GroupG(21 - 22 pairs) - two pairs of the smallest acrocentric chromosomes. On the short shoulder they have a satellite. The variability of their short arms is as significant as in group D chromosomes. The absolute length is 2.9 µm.

The Y chromosome is a small acrocentric chromosome 2.8 µm long. Usually (but not always) larger than the G group chromosomes, and the chromatids of its long arm tend to lie parallel to each other. In this it differs from the chromosomes of group G, in which the chromatids of the long arms form a wide angle.

The X chromosome is similar in routine staining to influenza C chromosomes, but differs when differentiated staining is used. X - submetacentric chromosome, 6.8 µm long.

Classification of chromosomal diseases.

More than 1000 diseases have been described so far. About a hundred of them have a clear clinical picture and are called syndromes. All chromosomal diseases can be divided into three groups depending on the nature of the change in the karyotype.

Chromosomal diseases.

Polyploidy Associated diseases Associated diseases

with a change in number and with a change in number and

structures of autosomes structures of sex

chromosomes.

Depending on the percentage of affected cells, there are full chromosomal diseases and mosaic. Complete ones are the result of a generative mutation in the parents (i.e., mutations occur during the formation of germ cells in the parents). All embryonic cells have an altered karyotype. Mosaic are the result of a somatic mutation that occurs in the embryo itself during the embryonic period of development. Therefore, some of the patient's cells have a normal set of chromosomes, and some of the cells are altered.
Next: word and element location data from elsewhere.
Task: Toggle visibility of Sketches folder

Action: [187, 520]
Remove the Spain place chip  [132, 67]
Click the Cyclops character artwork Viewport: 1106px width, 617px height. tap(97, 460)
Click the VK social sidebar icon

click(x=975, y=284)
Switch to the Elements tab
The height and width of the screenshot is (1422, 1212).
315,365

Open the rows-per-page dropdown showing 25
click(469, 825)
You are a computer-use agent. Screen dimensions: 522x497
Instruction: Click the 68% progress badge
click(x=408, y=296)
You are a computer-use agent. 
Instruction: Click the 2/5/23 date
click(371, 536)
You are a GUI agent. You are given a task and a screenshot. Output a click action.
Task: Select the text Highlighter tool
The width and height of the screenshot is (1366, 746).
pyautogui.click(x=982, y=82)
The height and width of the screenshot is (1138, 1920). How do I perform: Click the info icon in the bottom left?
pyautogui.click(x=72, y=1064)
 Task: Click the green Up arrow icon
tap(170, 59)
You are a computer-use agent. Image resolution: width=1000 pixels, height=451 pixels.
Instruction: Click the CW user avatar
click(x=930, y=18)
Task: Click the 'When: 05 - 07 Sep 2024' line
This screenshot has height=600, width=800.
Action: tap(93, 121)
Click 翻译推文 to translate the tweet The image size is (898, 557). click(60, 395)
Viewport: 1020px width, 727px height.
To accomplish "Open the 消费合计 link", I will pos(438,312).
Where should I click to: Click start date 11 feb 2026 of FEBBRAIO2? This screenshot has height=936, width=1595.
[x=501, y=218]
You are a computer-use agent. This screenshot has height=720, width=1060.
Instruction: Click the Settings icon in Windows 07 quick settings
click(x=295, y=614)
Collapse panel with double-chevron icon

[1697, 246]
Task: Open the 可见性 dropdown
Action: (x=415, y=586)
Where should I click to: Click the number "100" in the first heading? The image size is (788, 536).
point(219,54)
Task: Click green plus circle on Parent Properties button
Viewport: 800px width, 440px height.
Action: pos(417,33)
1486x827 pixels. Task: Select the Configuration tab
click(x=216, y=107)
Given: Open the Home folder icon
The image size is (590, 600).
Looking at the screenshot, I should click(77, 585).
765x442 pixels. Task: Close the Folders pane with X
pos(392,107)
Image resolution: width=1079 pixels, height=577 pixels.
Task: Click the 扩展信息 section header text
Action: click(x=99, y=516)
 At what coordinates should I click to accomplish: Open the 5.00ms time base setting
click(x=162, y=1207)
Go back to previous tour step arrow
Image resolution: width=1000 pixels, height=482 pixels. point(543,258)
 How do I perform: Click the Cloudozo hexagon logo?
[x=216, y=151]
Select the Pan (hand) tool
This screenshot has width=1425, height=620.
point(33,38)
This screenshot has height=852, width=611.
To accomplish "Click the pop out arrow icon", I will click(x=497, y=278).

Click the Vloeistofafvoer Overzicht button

Allocate also sporadic chromosomal diseases (a consequence of a new mutation) and inherited(inherited from parents with a balanced mutation or from parents with a chromosomal disease). Cases of the birth of children in patients with Klinefelter's syndromes, polysomy X in women, polysomy Y in men, and women with Down syndrome are described. Men with Down syndrome are infertile because they they have impaired spermatogenesis.